Single by Chappell Roan

from the album The Rise and Fall of a Midwest Princess
- A-side: "Pink Pony Club"
- Written: 2019–2021
- Released: February 18, 2022
- Genre: Dance-pop; synth-pop; disco;
- Length: 3:31
- Label: Self-released
- Songwriters: Kayleigh Amstutz; Dan Nigro; Skyler Stonestreet;
- Producer: Dan Nigro

Chappell Roan singles chronology
| "California" (2020) | "Naked in Manhattan" (2022) | "My Kink Is Karma" (2022) |

Music video
- "Naked in Manhattan" on YouTube

Audio sample
- file; help;

= Naked in Manhattan =

2022 single by Chappell Roan

"Naked in Manhattan" is a song by the American singer-songwriter Chappell Roan. It was self-released on February 18, 2022. It would later become the lead single from Roan's debut album The Rise and Fall of a Midwest Princess, through Amusement and Island Records. "Naked in Manhattan" was also released as a B-side to Roan’s "Pink Pony Club" on December 16, 2024. She wrote the song with Dan Nigro and Skyler Stonestreet, with Dan Nigro on production. It is a dance, dance-pop, synth-pop, disco-pop, and disco song about sapphic yearning and having a crush on a girl for the first time, drawing comparisons with the feeling of new possibilities after arriving in New York City.

== Background ==
Following the commercially disappointing performance of Roan's previous single "Pink Pony Club" and being dropped by Atlantic Records for being unprofitable, Roan took a two year long break from music before returning with "Naked in Manhattan", a song written the same original year. The song's inspiration drew from her first time having a crush on a girl, who was from New York City. She said in an interview, "This song relates to having a crush on a girl or like a queer relationship at the beginning, because it's similar to the way that New York City makes me feel, which is like, excited and kind of like, wanderlust, and it's the same as a girl." The song's lyrics feature cultural references to the film Mulholland Drive, the character Regina George from Mean Girls, and pop artist Lana Del Rey, whom Roan has expressed an admiration for.

== Critical reception ==
In a review for Earmilk, Emily Treadgold said "Naked In Manhattan" was a showcase of Chappell Roan's amazing ability to "perfectly capture those burgeoning feelings of young love through a queer lens."

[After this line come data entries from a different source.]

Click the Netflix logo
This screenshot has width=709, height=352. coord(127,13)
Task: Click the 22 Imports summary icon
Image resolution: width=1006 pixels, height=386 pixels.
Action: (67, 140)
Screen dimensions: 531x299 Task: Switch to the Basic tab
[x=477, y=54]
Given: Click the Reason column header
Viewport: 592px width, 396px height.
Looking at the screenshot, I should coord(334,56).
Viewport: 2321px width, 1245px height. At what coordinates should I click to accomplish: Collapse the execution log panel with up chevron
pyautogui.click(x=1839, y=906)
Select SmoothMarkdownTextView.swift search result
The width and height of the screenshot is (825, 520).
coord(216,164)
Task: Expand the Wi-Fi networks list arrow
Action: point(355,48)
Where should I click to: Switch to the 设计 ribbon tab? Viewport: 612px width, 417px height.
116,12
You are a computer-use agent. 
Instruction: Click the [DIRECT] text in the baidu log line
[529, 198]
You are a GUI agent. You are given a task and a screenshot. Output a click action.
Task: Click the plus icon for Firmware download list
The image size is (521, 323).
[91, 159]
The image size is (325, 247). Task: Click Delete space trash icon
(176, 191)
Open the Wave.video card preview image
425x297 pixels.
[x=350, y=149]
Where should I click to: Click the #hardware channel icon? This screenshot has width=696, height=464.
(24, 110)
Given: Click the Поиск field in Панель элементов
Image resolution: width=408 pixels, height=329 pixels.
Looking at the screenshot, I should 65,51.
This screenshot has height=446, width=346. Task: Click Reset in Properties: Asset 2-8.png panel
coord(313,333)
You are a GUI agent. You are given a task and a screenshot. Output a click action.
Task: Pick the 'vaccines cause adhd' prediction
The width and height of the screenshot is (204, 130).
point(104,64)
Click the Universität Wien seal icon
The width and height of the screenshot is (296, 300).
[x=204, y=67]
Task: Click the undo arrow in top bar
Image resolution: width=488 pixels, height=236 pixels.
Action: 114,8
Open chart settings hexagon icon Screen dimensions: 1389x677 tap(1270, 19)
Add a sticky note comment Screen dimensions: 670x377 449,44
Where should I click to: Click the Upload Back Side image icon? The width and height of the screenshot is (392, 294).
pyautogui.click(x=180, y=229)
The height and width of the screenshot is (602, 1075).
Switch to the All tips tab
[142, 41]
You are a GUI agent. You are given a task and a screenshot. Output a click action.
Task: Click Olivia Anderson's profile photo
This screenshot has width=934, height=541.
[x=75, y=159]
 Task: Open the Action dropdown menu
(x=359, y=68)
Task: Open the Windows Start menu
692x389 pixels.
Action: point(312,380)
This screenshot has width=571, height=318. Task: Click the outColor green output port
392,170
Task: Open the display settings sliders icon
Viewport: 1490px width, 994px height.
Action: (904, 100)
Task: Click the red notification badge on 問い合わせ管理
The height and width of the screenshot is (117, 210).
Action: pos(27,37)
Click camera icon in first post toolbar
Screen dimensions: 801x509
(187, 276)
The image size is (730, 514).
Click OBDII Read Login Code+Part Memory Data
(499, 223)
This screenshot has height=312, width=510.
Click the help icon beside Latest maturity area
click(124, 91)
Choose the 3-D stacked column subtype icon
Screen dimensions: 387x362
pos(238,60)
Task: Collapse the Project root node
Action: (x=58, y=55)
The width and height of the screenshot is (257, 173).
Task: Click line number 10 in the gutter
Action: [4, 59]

Madeline Kinnaird for NPR wrote that "Naked In Manhattan" has lyricism that is "tender" and "nostalgic". She commented on Roan's falsetto, calling it "floating" and that the instrumentation has "delicate, yearning synths".

== Charts ==

Chart performance for "Naked in Manhattan"
| Chart (2024) | Peak position |
|---|---|
| US Bubbling Under Hot 100 (Billboard) | 16 |

== Certifications ==

| Region | Certification | Certified units/sales |
| Australia (ARIA) | Gold | 35,000^{‡} |
| New Zealand (RMNZ) | Gold | 15,000^{‡} |
| United Kingdom (BPI) | Silver | 200,000^{‡} |
| United States (RIAA) | Gold | 500,000^{‡} |
^{‡} Sales+streaming figures based on certification alone.